2. Satru bebuyutan = Perseteruan panjang dari generasi ke generasi turun-temurun. Menjadi Mitra bebuyutan = Kerukunan yang berlanjut.
3. Swarga nuntut neraka katut = Istri. Menjadi Swarga bareng ginayuh neraka bareng pinacuh. Swarga bareng sinedya neraka bareng dinuwa.
4. Tuna satak bathi sanak = Orang memperoleh kerugian kurang uang (harta), tetapi memperoleh keuntungan tambah teman (saudara). Managemen modern menghendaki Bathi satak bathi sanak.
5. Undhaking pawarta sudaning kiriman = Kebiasaan berita ditambah, kiriman dikurangi. Mengapa tidak jujur.

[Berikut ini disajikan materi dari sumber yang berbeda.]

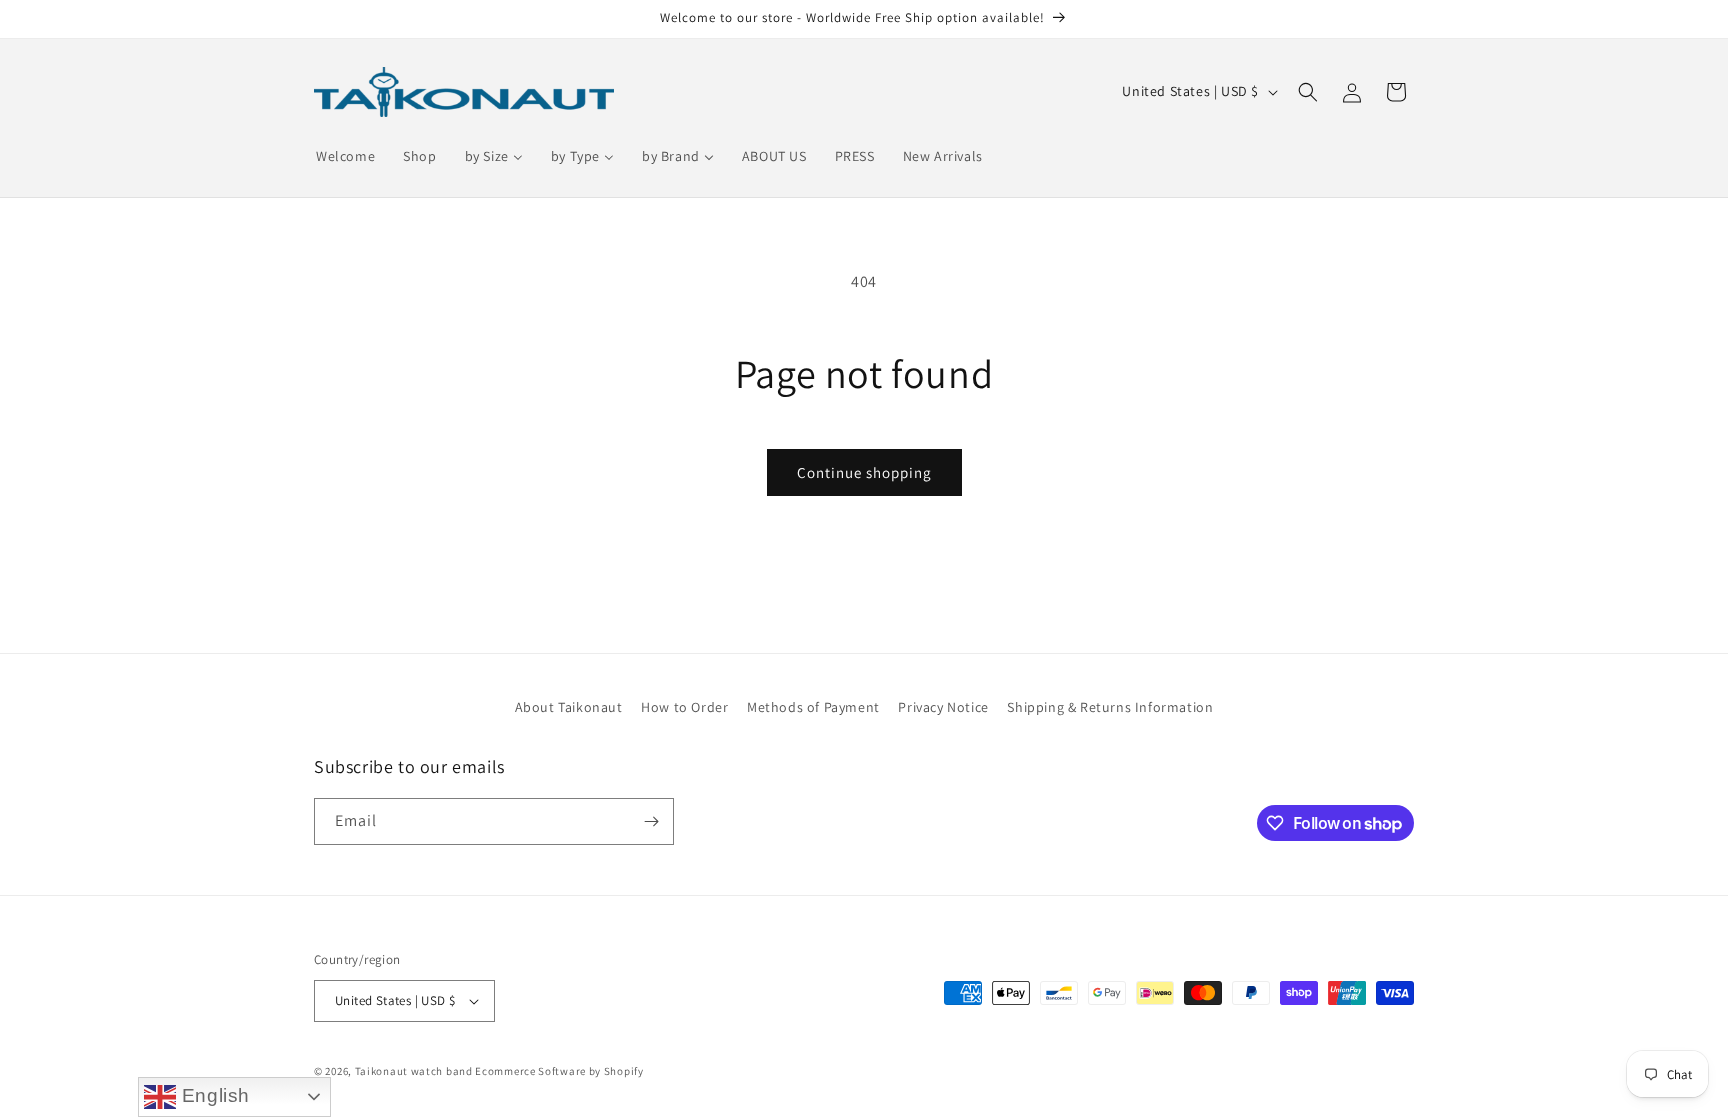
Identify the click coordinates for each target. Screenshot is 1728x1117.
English (213, 1095)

Apa adanyalah Apa anane pawartane lan kirimane.

Dari paparan diatas tersimpul bahwa kita dapat menemukan/ memperoleh nilai langsung dari arti ungkapan tradisi (Kena iwake ora buthek banyune = Tercapai maksudnya tidak menimbulkan masalah), dari balik (lawan) arti ungkapan tersebut (Jurang grawah ora mili = Banyak janji tidak ditepati, menjadi kita dapat menepati janji), dan dengan merevisi dan mereformasi ungkapan tersebut (Tuna satak bathi sanak = Memperoleh kerugian kurang uang, tetapi memperoleh keuntungan tambah teman, menjadi Bathi satak bathi sanak = Memperoleh keuntungan tambah uang dan memperoleh keuntungan tambah teman).


Pencarian nilai semacam itu dapat dilanjutkan, dan hasilnya dapat digunakan oleh generasi selanjutnya. Semoga.




Daftar Pustaka

- Darmasoetjipta, 1985, Kamus Peribahasa Jawa, Yogyakarta: Kanisius.
- Dirdjosiswojo, 1954, Bebasan lan Saloka, Solo: Toko Buku Tiga.
- Edi Sedyawati, 1997, Pedoman Penanaman Budi Pekerti Luhur, Jakarta: Balai Pustaka.
- Linda dan Richard Eyre, 1997, Mengajarkan Nilai-nilai Kepada Anak (Teaching Your Children Values), Jakarta: PT Gramedia Pustaka Utama.
- Poerwadarminta, WJS, 1939, Baoesastra Djawa, Batavia, Groningen: JB Wolters’ Uitgevers Maatshappij NV.
- Sudharto dan Sudi Yatmana, 1990, Tata Krama, Membangun Keselamatan Bersama, Semarang: Media Wiyata.
- Tim Penyusun Kamus Pusat Pembinaan dan Pengembangan Bahasa, Departemen Pendidikan dan Kebudayaan, 1989, Kamus Besar Bahasa Indonesia, Jakarta: Balai Pustaka.
- Titi Mumfangati, 1998, Keutamaan Moral dalam Budaya Jawa, Menurut serat Margawirya, Yogyakarta: Lembaga Studi Jawa.